## Task statement
Output each entry verbatim and exclude every picture from it.

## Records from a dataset

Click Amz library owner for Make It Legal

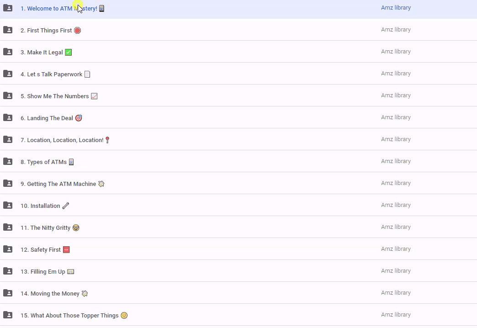point(396,52)
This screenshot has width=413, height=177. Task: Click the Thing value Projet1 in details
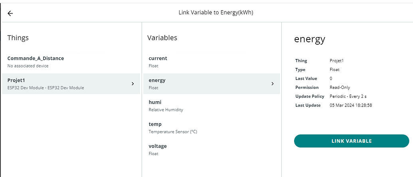click(x=337, y=61)
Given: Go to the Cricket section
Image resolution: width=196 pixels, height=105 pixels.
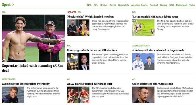Looking at the screenshot, I should (104, 5).
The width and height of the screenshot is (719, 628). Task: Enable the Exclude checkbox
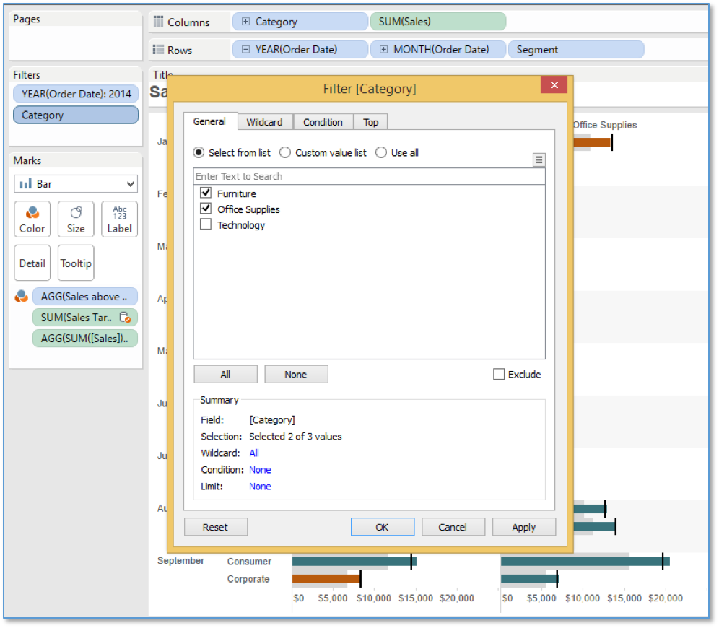(498, 374)
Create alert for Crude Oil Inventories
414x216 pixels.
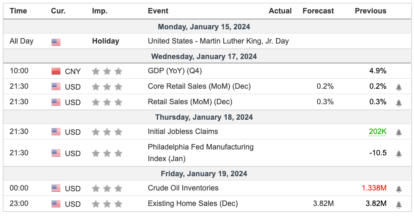click(399, 189)
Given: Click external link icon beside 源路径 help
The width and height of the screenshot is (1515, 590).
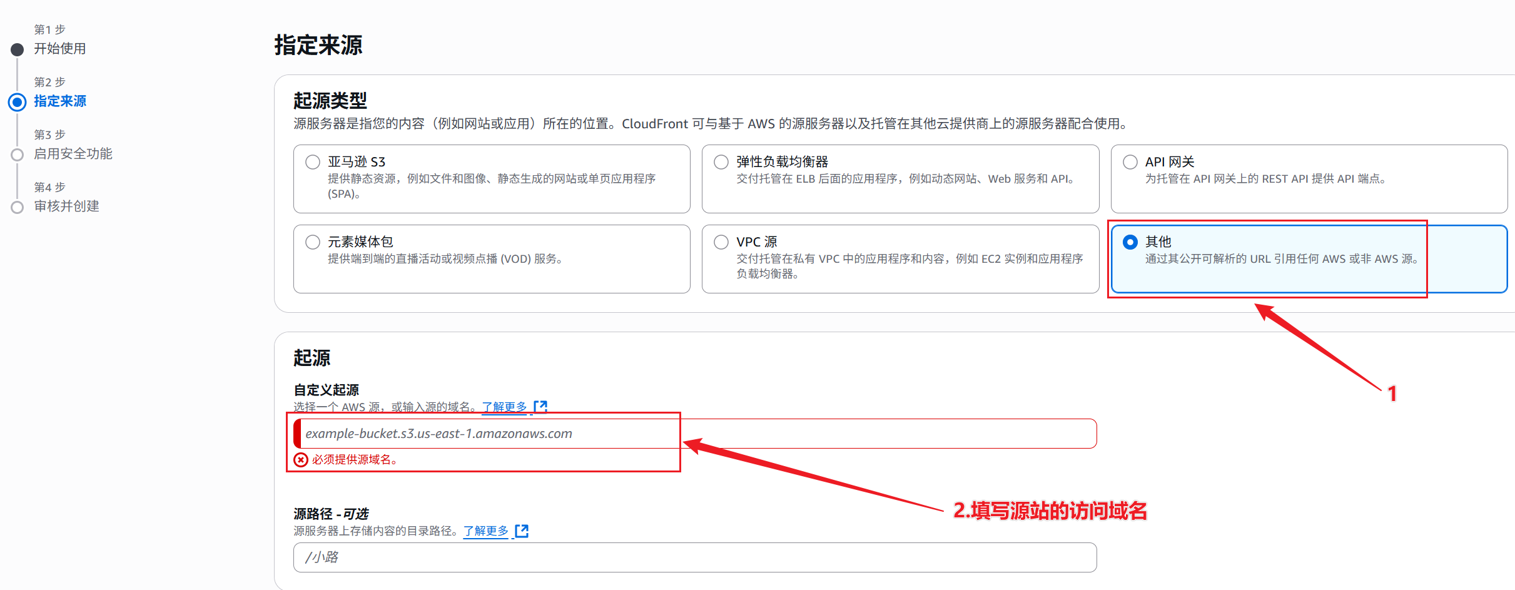Looking at the screenshot, I should [x=522, y=531].
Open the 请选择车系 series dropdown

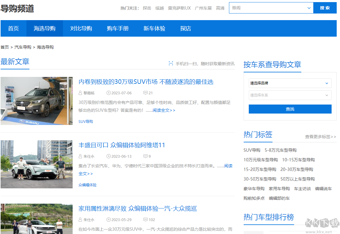point(290,95)
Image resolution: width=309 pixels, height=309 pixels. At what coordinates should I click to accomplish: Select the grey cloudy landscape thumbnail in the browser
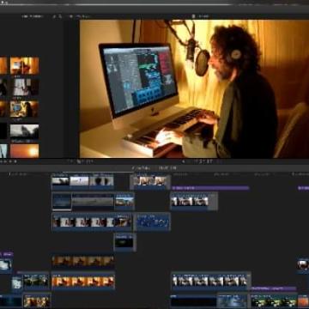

## Response area
Click Amz library owner for Make It Legal

point(396,52)
This screenshot has width=413, height=177. Task: Click the Thing value Projet1 in details
click(x=337, y=61)
Given: Go to the Cricket section
Image resolution: width=196 pixels, height=105 pixels.
Looking at the screenshot, I should (104, 5).
The width and height of the screenshot is (719, 628). Task: Enable the Exclude checkbox
(498, 374)
Create alert for Crude Oil Inventories
414x216 pixels.
click(399, 189)
Given: Click external link icon beside 源路径 help
The width and height of the screenshot is (1515, 590).
Looking at the screenshot, I should [x=522, y=531].
Open the 请选择车系 series dropdown

point(290,95)
Image resolution: width=309 pixels, height=309 pixels. At what coordinates should I click to accomplish: Select the grey cloudy landscape thumbnail in the browser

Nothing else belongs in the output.